Bjorn was 10 days late.  But when he was ready to come out he was emphatic about it.  When my water broke we headed straight to the hospital, to avoid the frantic ‘We’re about to have a baby in the car’ experience.  When I arrived at UCSF I was able to focus on the panoramic views from the 15th floor, and use their jacuzzi tub to manage the contractions. I had another wonderful doula, and with her support I was able to forego even the gas and air this time.  She kept me hydrated with energy beverages, so I didn’t need to have an IV. Our calm and experienced nurse brought out the birthing stool, and gave the medical residents attending the delivery the confidence to get down on the floor and assist me in delivering him right there on the stool. Bjorn arrived after about 10 minutes of pushing, all eight pounds, six ounces of him.

– Maria Wilson.


My story begins with the birth of my son, Max, now a five-year-old ray of sunshine.  After a glorious pregnancy with no illness and many delightful firsts, I was induced at 18 days past due.  Thirty-two hours, seven nurses, four OB/GYNs, a pack of interns, a birth plan out the window and a C-section later, Max was born.  I was able to lay eyes on him nine hours later, dying to get home after three long days.  He was big, beautiful and the best first baby anyone could ask for.  Admittedly, navigating the highs and lows of first-time parenthood was at times tough because that birth experience left me with the question, “How did we end up with that?”, what felt like a heavy boulder I quietly carried in my chest.
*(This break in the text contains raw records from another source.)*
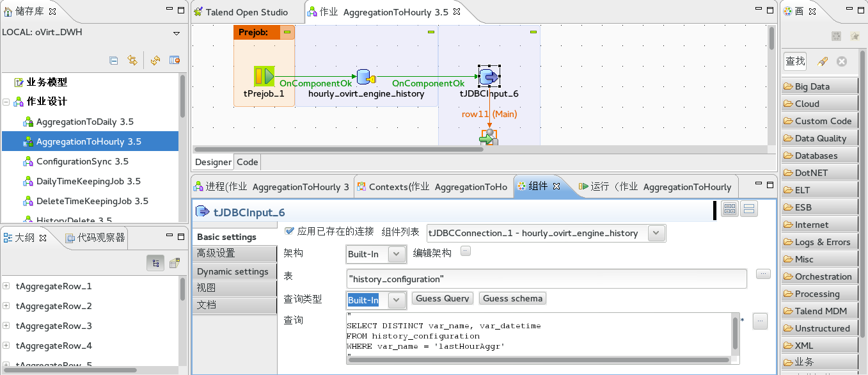Select the tJDBCInput_6 component on canvas
This screenshot has height=375, width=868.
(x=489, y=77)
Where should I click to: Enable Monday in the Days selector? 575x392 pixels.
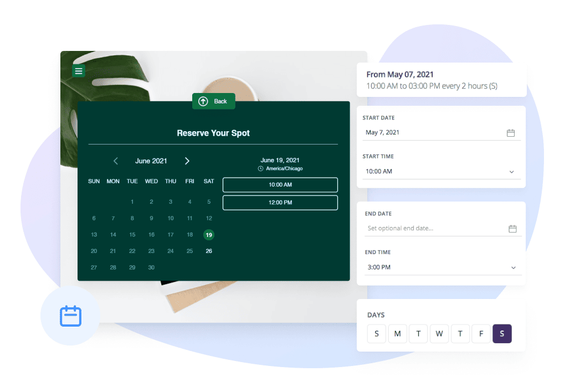397,334
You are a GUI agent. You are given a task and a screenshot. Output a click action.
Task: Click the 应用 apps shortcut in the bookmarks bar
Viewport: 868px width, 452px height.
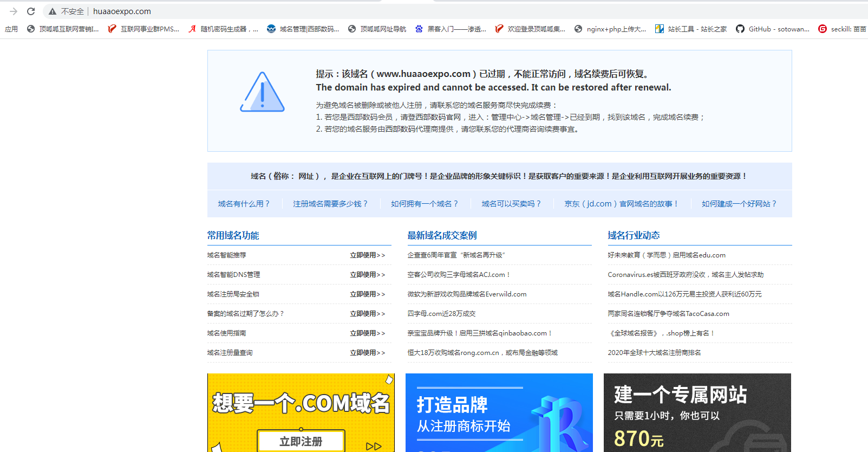tap(11, 29)
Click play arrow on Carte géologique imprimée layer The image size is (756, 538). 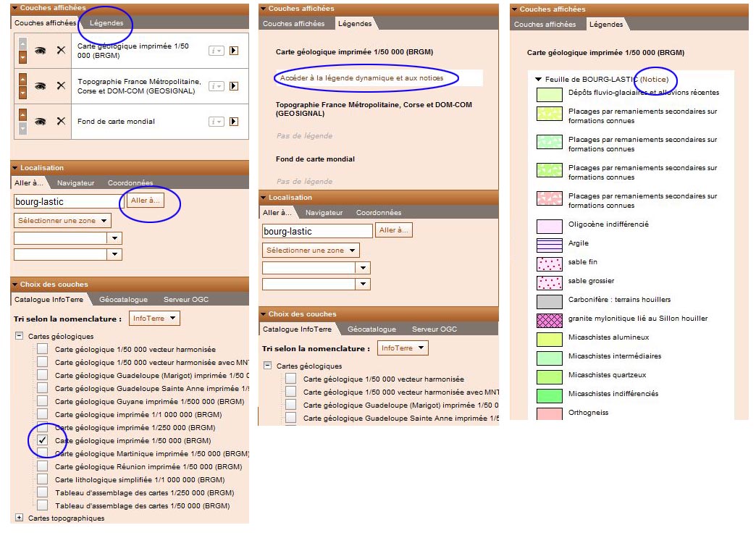pyautogui.click(x=234, y=50)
When I got pregnant the second time, nauseous through the first trimester, I decided I wanted to try for a vaginal birth after cesarean (VBAC).  After several interviews with OB/GYNs, doulas, hospitals, birth centers and finally a midwife, all signs pointed to a homebirth.  I researched and delved deep, willing to try anything that would up my chances of a successful VBAC, including prenatal yoga, chiropractic, acupuncture, massage therapy, psychotherapy, hypnotherapy, well-guided nutrition, exercise, and meditation/visualization.  

My daughter Eva was born early on a wet, Spring day in April, two years and eight months after my son.  Waters broke the afternoon before.  We went out, ate dinner, came home, bathed and put to bed my son, labored calmly in our room until active labor, when the “team” arrived.  A sitter took my son to her home so he wouldn’t be anxious nor I unfocused.  I labored the rest of the evening, relaxing in a birthtub with my husband, a doula, two midwives and an apprentice guiding, supporting and caring for me that whole time, and even weeks later.

What happened, that was so remarkable wasn’t only that I accomplished what I set out to do.  Somewhere along the way, from pregnancy to birth, with a lot of love and counsel, I overcame some dark disillusionment and disappointment. I was so completely ready and prepared and surrounded by believers that I was at peace with whatever outcome, homebirth, homebirth with transfer, another cesarean.  I came out of that birth perhaps reborn myself.  I lost that boulder. 

- Elain Sprague Stuebe


When we decided to have our first homebirth, it wasn’t something we knew much about.  The more we learned about midwives, the more we believed it was possible.  And then we experienced it ourselves and can’t stop talking about it.  We have amazing memories, living proof, and a new fondness for our tiny 900 square foot Dogpatch loft.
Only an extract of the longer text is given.